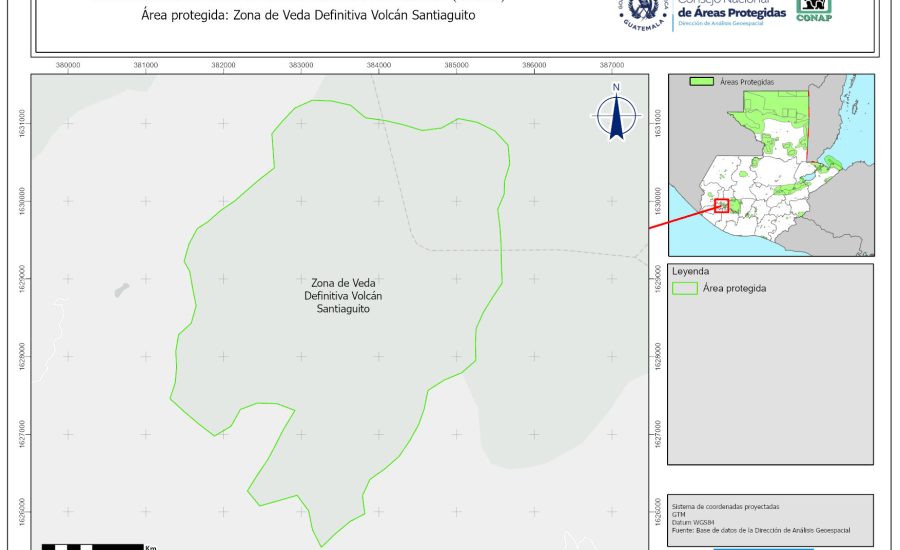Click the map title 'Área protegida: Zona de Veda'
Viewport: 900px width, 550px height.
tap(308, 16)
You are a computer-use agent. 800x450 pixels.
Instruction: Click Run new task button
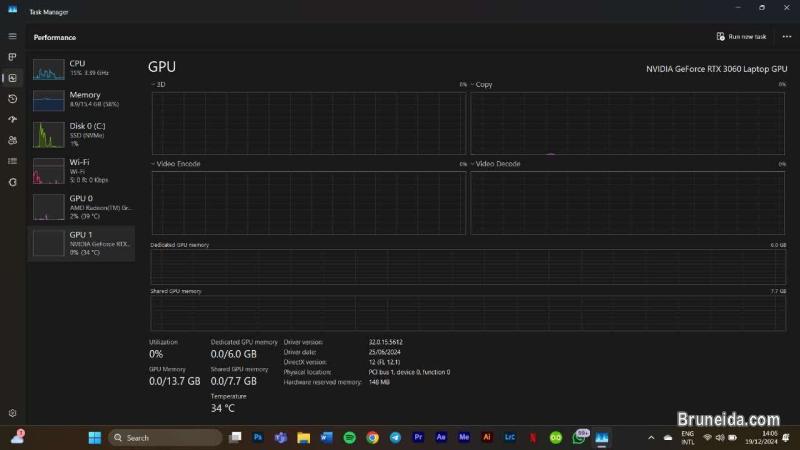coord(742,37)
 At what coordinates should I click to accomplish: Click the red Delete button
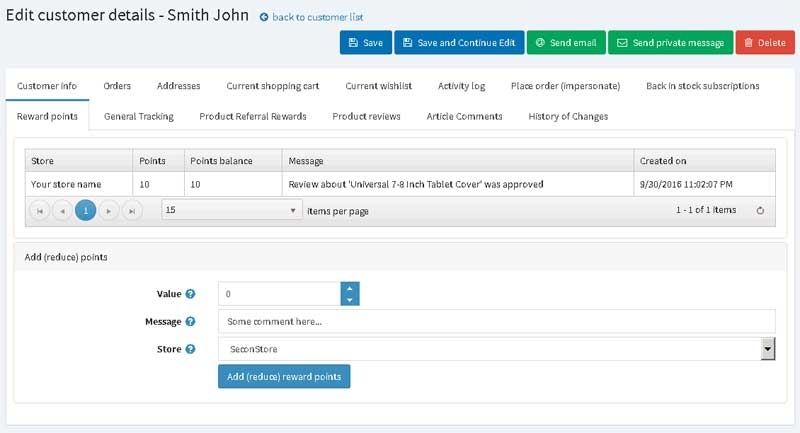(765, 43)
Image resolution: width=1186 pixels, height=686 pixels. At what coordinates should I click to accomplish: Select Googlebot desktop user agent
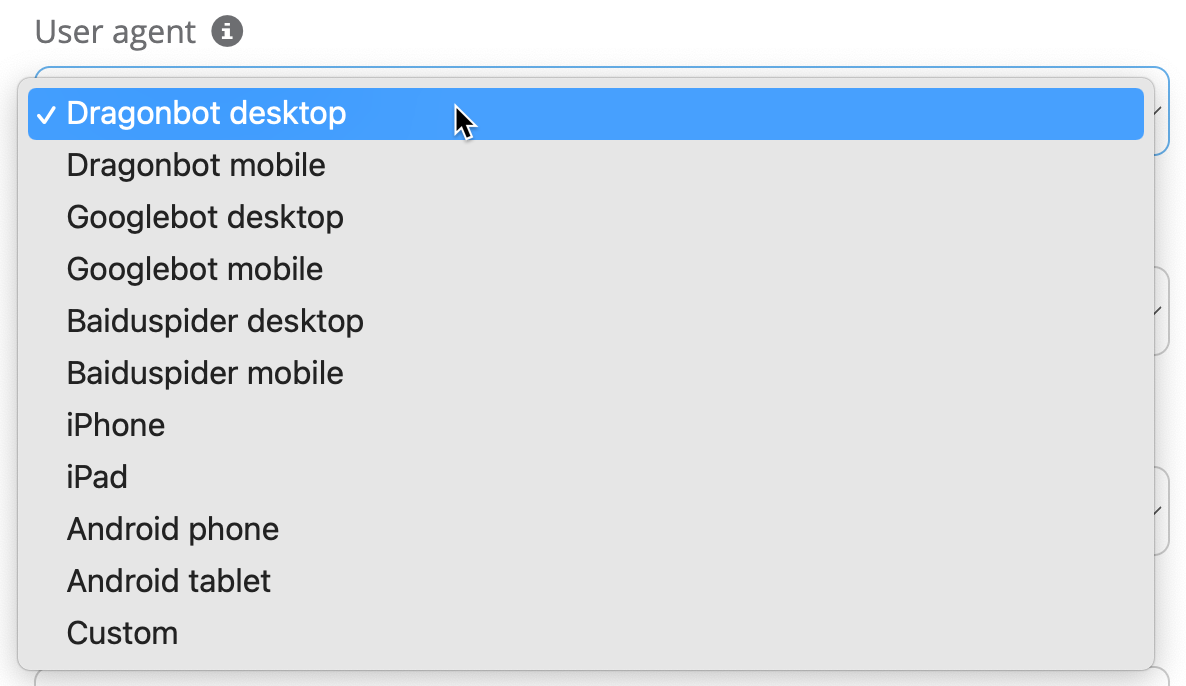(205, 217)
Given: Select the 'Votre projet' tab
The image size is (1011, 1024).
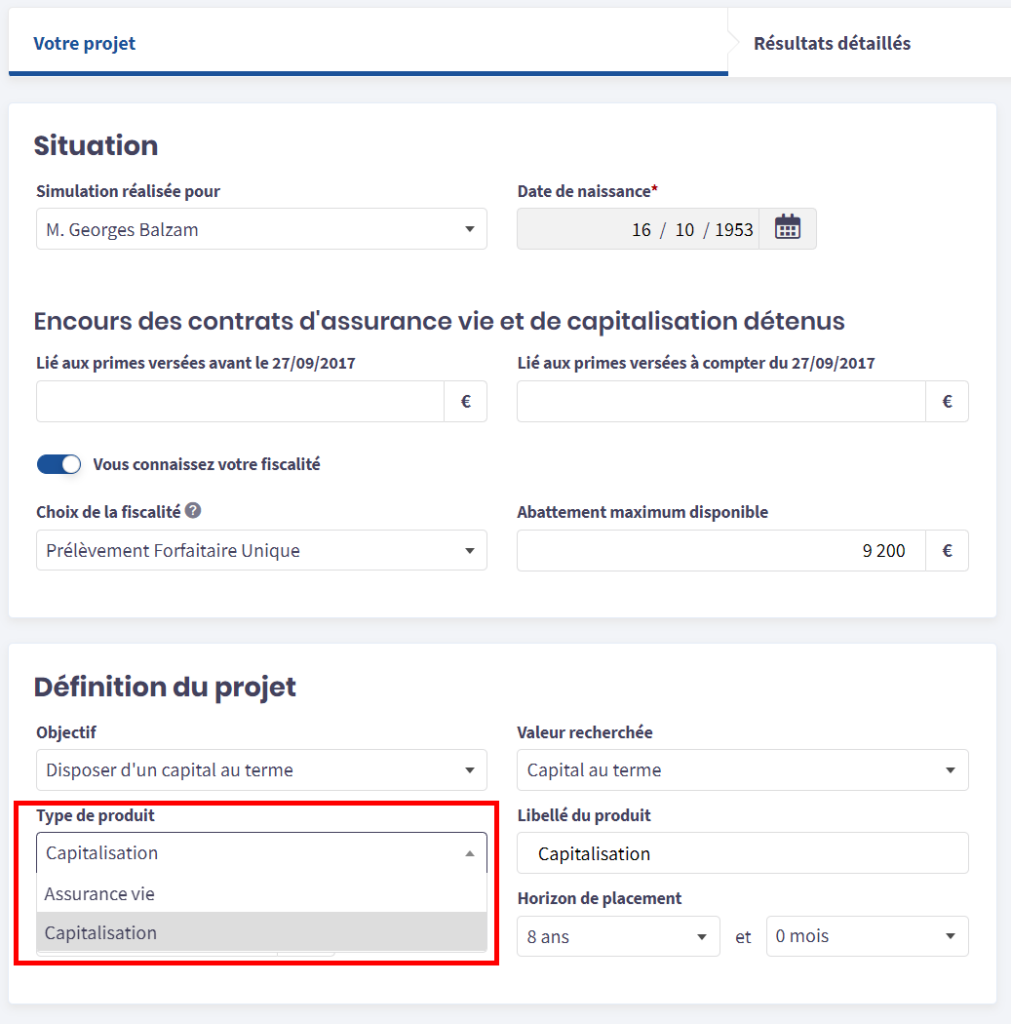Looking at the screenshot, I should (x=85, y=43).
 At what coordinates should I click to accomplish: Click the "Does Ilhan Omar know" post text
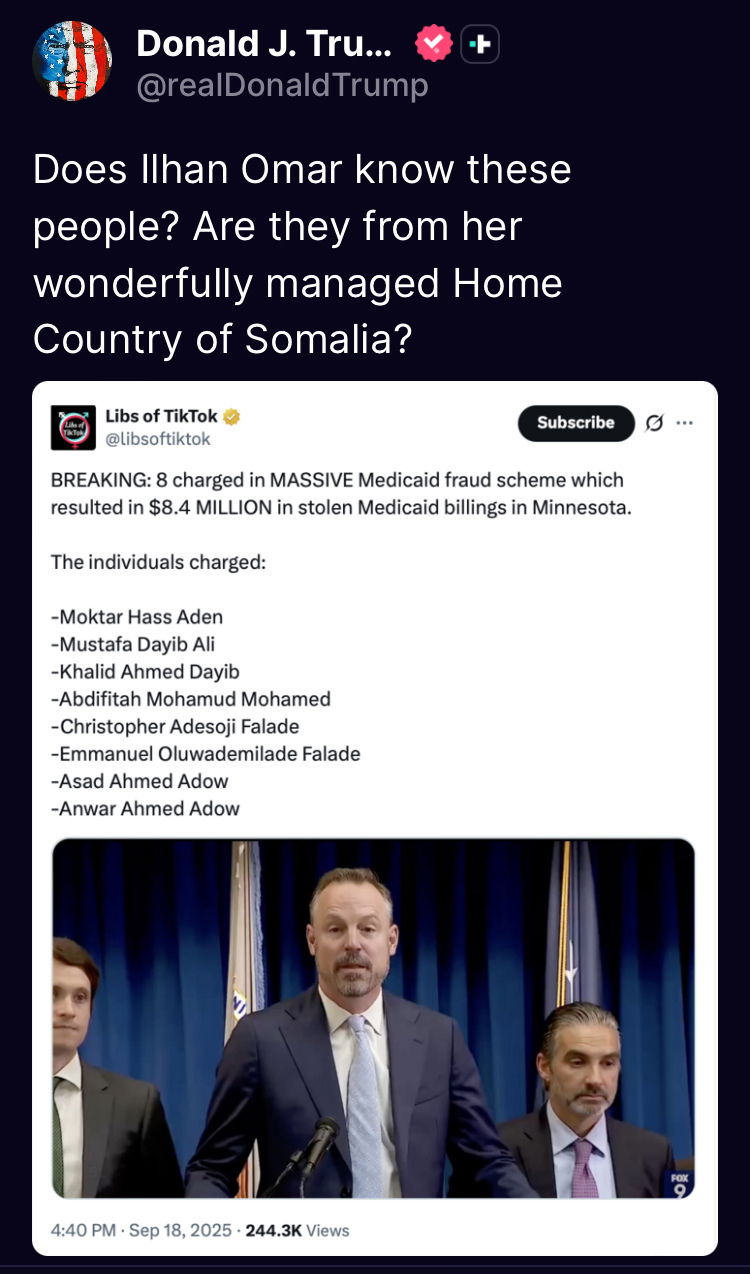[x=301, y=254]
--
→ WHAT IS REQUIRED: The final stretch of the data, from the line with "You are a computer-use agent. 800x450 pixels." through its last line, is to be retyped exactly; pictures are not part of the copy.

→ SOLUTION FOR THIS PROBLEM:
You are a computer-use agent. 800x450 pixels.
Instruction: Click Run new task button
coord(742,37)
 At what coordinates should I click to accomplish: Click the red Delete button
(765, 43)
Image resolution: width=1186 pixels, height=686 pixels. At what coordinates should I click to accomplish: Select Googlebot desktop user agent
(205, 217)
Given: Select the 'Votre projet' tab
The image size is (1011, 1024).
Looking at the screenshot, I should (x=85, y=43).
 At what coordinates should I click to accomplish: Click the "Does Ilhan Omar know" post text
[x=301, y=254]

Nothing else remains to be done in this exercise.